In both groups, most treatment failures occurred during the first 48 weeks. Two people in the every-other-month group, but none in the once-monthly group, had confirmed virological failure between week 96 and week 152. Overall, 60% of people with treatment failure had two or more risk factors, including pre-existing rilpivirine resistance mutations, HIV subtype A6/A1 or a body mass index of 30 or higher. Most had integrase and rilpivirine resistance mutations at the time of treatment failure, but 12 of the 13 were able to regain viral suppression after switching to an alternative regimen.

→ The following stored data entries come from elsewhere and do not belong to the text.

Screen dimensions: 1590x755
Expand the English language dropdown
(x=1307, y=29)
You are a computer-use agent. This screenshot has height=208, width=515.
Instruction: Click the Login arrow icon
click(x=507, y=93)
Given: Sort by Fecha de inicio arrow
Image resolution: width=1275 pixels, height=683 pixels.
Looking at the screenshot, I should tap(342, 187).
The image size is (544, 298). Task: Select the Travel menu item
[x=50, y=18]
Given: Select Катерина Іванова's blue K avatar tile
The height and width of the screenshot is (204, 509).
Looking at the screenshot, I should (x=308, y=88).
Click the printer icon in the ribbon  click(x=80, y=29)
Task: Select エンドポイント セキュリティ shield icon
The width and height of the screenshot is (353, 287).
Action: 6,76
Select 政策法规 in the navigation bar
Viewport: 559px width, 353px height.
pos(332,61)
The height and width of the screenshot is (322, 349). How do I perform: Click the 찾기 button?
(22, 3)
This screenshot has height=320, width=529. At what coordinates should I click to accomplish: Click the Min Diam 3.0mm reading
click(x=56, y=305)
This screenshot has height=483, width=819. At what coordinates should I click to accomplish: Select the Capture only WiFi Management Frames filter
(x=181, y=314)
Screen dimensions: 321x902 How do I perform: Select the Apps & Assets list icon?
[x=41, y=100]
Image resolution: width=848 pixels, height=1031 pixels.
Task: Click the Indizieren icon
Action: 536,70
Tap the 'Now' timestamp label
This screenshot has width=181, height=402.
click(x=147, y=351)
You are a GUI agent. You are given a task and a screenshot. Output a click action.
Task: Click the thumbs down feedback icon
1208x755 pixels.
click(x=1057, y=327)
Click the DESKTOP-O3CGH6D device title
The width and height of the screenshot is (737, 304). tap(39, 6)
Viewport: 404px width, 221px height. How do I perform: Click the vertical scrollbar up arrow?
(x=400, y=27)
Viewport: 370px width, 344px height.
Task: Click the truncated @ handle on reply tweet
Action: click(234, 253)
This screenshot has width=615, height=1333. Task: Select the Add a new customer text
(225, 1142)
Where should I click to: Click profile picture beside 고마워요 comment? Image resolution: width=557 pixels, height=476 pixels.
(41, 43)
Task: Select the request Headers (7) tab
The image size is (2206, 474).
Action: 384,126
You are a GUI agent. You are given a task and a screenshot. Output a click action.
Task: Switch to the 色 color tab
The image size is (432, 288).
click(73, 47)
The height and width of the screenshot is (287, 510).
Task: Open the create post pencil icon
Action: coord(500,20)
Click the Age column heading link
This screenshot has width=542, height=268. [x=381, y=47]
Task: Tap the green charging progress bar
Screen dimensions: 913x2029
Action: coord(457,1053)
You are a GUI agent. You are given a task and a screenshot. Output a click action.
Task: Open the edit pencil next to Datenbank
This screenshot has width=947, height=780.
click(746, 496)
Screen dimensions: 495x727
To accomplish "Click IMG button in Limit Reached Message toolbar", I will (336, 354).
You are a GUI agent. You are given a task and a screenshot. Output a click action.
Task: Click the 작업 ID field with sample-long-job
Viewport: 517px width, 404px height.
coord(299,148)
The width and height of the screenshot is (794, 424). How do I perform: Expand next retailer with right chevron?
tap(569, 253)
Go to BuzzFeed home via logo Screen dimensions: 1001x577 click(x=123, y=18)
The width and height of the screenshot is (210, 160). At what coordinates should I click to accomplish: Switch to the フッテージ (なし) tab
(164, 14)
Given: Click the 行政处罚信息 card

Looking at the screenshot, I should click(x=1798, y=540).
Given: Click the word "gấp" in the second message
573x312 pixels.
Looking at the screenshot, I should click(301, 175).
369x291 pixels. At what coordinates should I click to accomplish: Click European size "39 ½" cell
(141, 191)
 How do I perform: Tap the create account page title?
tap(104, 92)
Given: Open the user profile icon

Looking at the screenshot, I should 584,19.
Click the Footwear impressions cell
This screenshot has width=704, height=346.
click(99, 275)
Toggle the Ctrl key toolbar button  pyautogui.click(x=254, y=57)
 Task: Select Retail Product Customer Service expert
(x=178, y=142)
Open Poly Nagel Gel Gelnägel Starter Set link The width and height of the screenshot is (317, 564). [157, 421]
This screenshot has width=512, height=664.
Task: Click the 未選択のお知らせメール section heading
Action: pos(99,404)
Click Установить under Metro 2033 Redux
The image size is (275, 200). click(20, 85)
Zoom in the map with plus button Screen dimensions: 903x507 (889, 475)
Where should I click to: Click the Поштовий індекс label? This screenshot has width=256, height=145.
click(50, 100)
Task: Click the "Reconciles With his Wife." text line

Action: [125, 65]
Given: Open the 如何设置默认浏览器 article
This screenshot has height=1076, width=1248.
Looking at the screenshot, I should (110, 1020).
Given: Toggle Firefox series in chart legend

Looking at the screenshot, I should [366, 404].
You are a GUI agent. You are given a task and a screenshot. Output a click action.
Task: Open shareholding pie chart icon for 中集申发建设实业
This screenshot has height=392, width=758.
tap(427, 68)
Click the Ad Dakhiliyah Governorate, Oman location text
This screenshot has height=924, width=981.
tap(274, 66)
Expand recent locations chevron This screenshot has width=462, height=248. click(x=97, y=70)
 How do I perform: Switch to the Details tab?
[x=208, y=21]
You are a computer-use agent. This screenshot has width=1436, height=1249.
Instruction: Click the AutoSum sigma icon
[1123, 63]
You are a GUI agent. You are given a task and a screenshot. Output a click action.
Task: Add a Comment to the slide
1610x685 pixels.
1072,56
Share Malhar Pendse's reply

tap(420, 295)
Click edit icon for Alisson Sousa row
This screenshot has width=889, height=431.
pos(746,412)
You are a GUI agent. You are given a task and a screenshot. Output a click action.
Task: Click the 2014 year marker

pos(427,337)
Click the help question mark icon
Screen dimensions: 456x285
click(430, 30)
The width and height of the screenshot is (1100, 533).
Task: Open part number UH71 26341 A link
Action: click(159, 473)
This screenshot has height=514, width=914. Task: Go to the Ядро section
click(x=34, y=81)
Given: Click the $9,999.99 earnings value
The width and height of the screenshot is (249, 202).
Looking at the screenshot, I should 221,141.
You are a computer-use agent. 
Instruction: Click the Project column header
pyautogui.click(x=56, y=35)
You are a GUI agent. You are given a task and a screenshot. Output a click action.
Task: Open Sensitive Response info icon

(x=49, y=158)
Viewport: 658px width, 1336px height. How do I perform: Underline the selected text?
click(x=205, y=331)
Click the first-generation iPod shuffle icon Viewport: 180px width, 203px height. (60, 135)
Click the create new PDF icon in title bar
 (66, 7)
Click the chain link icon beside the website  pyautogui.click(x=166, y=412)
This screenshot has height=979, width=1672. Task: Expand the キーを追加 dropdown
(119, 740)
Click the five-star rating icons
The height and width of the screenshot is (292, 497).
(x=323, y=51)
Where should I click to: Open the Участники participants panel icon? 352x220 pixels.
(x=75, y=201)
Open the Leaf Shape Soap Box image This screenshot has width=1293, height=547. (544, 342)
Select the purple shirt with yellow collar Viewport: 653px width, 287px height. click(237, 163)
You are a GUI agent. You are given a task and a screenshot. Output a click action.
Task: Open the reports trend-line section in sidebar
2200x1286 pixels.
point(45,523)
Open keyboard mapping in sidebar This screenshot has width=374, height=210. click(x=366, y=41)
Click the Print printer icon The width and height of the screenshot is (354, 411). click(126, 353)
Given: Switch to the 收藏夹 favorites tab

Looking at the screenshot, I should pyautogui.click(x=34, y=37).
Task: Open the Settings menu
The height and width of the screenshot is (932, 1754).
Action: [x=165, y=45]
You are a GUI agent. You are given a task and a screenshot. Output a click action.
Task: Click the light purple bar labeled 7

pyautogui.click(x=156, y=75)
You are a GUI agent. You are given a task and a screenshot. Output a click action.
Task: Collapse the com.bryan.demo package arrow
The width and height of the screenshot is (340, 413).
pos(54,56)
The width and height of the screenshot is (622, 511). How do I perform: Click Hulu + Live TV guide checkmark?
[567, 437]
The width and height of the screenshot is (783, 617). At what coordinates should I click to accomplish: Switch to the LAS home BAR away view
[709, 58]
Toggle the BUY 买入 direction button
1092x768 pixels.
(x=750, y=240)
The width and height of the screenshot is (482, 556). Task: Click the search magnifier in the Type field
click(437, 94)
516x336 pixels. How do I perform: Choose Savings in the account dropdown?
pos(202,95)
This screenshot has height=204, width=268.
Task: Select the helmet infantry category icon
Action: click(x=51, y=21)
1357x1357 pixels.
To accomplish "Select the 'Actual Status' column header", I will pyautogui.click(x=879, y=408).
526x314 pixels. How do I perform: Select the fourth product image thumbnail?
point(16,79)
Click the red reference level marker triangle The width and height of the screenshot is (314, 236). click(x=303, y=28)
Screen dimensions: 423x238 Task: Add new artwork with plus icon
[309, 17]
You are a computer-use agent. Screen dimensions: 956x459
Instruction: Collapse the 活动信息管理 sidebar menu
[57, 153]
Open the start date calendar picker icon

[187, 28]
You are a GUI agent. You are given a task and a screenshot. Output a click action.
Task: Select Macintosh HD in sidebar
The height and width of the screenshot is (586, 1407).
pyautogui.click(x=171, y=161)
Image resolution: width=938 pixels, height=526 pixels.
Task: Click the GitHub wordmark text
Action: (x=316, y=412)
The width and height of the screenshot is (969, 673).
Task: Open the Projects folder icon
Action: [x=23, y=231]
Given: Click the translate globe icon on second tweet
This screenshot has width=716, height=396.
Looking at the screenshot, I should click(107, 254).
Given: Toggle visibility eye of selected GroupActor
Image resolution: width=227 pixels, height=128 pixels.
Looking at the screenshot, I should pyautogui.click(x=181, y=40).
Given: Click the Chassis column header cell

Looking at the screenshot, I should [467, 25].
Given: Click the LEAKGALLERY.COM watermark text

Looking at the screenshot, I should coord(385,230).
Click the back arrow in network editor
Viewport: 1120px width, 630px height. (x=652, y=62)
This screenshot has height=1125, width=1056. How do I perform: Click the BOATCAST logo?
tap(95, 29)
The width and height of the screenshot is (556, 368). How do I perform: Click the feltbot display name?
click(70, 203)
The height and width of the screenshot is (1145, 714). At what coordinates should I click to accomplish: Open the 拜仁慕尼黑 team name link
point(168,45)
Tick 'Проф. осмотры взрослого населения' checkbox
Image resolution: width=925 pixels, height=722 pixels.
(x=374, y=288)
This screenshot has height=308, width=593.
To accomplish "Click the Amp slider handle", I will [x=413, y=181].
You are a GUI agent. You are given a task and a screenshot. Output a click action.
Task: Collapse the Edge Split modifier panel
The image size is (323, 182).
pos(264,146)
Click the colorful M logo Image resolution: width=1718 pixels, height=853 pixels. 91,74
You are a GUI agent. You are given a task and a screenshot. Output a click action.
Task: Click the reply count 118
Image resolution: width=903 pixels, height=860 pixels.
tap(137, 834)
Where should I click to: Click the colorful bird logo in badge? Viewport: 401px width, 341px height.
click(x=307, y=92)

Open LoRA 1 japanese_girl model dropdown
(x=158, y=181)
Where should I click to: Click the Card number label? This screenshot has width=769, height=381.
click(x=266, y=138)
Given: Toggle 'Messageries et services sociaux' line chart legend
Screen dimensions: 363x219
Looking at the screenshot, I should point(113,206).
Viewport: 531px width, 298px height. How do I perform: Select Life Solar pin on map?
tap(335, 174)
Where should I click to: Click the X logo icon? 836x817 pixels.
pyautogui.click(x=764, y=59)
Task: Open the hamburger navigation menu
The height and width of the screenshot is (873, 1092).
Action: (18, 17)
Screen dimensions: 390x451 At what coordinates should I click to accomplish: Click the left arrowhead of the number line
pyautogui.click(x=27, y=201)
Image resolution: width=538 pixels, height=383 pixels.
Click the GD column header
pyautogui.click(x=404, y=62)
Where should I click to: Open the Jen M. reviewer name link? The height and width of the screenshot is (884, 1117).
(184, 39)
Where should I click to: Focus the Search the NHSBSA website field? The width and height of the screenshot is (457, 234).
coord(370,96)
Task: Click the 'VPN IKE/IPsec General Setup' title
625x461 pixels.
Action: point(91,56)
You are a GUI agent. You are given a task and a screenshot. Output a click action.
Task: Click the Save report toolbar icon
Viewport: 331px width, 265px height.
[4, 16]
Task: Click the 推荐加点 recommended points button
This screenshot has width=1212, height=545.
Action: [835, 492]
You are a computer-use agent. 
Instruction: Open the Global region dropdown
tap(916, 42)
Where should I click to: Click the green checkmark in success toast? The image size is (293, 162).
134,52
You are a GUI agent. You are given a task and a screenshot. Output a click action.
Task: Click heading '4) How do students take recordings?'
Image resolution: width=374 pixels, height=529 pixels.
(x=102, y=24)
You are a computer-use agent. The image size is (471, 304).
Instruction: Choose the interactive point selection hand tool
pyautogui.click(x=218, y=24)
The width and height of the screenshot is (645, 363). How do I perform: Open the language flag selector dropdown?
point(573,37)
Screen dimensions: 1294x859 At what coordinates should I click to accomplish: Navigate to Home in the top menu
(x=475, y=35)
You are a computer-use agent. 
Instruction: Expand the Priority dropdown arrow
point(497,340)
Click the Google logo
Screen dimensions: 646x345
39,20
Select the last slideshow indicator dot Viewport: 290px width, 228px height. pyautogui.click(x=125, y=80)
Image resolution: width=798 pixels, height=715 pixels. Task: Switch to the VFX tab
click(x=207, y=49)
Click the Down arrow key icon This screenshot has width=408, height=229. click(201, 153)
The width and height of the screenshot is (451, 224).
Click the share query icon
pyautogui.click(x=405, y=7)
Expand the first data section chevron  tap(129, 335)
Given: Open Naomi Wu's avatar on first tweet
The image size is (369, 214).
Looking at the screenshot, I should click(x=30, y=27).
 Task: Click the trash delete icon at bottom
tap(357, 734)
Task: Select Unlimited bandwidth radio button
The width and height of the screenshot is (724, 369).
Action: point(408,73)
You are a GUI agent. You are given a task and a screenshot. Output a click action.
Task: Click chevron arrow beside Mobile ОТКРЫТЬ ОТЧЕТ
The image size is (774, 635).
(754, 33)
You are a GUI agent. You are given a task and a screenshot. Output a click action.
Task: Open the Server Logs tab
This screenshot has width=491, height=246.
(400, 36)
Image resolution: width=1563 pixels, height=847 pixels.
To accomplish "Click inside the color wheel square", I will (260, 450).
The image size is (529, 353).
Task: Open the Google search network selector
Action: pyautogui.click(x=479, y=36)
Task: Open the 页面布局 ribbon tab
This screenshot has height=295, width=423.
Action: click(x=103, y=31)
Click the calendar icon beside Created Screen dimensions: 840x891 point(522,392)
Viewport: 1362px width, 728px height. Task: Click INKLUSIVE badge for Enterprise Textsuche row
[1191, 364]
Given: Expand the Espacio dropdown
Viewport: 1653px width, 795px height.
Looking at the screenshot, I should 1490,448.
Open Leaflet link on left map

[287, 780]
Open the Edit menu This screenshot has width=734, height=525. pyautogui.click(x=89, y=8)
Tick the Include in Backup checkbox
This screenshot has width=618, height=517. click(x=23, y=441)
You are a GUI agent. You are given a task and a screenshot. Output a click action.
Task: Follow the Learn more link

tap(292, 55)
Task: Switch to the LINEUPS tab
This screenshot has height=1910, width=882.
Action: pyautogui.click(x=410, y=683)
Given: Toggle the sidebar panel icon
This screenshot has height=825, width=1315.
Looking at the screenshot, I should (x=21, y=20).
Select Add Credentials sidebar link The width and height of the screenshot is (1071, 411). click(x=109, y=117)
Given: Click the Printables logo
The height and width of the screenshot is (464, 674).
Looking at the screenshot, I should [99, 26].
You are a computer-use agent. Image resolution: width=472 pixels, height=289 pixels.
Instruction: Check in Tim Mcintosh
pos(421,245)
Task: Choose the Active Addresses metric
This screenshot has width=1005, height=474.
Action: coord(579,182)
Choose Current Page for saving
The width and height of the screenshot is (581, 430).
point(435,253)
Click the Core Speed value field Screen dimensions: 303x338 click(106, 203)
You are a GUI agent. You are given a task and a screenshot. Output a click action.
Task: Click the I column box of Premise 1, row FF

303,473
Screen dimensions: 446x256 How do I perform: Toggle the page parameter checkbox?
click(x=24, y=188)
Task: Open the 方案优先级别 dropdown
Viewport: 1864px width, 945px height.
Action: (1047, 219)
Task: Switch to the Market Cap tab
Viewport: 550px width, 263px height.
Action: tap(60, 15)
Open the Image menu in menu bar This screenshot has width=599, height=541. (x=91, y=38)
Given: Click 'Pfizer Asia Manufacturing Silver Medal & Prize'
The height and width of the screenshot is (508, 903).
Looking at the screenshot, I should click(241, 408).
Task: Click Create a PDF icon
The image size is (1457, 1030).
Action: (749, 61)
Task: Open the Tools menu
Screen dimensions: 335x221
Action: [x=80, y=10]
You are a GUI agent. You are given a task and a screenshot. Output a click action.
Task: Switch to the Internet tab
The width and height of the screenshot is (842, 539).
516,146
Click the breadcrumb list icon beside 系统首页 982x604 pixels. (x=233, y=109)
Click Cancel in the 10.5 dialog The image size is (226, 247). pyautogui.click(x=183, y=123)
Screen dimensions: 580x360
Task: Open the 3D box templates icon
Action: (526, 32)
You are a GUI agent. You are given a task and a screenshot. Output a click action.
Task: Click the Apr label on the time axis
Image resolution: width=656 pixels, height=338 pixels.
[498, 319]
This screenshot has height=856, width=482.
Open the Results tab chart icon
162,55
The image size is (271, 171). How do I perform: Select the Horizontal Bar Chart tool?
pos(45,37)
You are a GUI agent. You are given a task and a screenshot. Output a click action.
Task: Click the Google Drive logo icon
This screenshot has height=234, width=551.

As seen at weeks 48 and 96, long-acting cabotegravir and rilpivirine continued to be safe and generally well tolerated. Only 2% of participants in both treatment groups experienced grade 3 or higher treatment-related adverse events. The most common side effect was injection site reactions, most often pain. However, this was usually mild to moderate and lasted a median of three days; only 1% in both groups reported severe reactions, and 2% to 3% withdrew from the study for injection-related reasons. The number of participants reporting injection site reactions at each visit decreased over the first year and remained consistent thereafter, Overton reported.
What’s more, participants reported greater satisfaction with cabotegravir and rilpivirine injections compared with daily oral treatment, and they preferred every-other-month to once-monthly dosing. Previous studies found that reasons for preferring the jabs included greater convenience, not having to think about HIV treatment every day, and not having pill bottles that could reveal one’s HIV status.
Nonetheless, while viral suppression rates were high in both groups, the greater frequency of treatment failure in the every-other-month arm could be cause for concern.
The risk of virological failure in the context of 100% adherence “is an essential part of counselling people with HIV about whether this regimen is suitable for them” and whether the risk is acceptable to them, Waters said in a Twitter thread commenting on the study results. She noted that people who develop resistance to cabotegravir and rilpivirine could be left with few remaining treatment options, and having a detectable viral load could have implications for HIV transmission. She advised viral load monitoring no less than every two months for people using the every-other-month regimen.
“As we are not allowed to use [monthly dosing] in Europe, I call on ViiV to give us, and most importantly, people with HIV, a CHOICE!”, Waters said.
Overton ET et al. Long-acting cabotegravir + rilpivirine every 2 months: ATLAS-2M week 152 results. Conference on Retroviruses and Opportunistic Infections, abstract 479, 2022.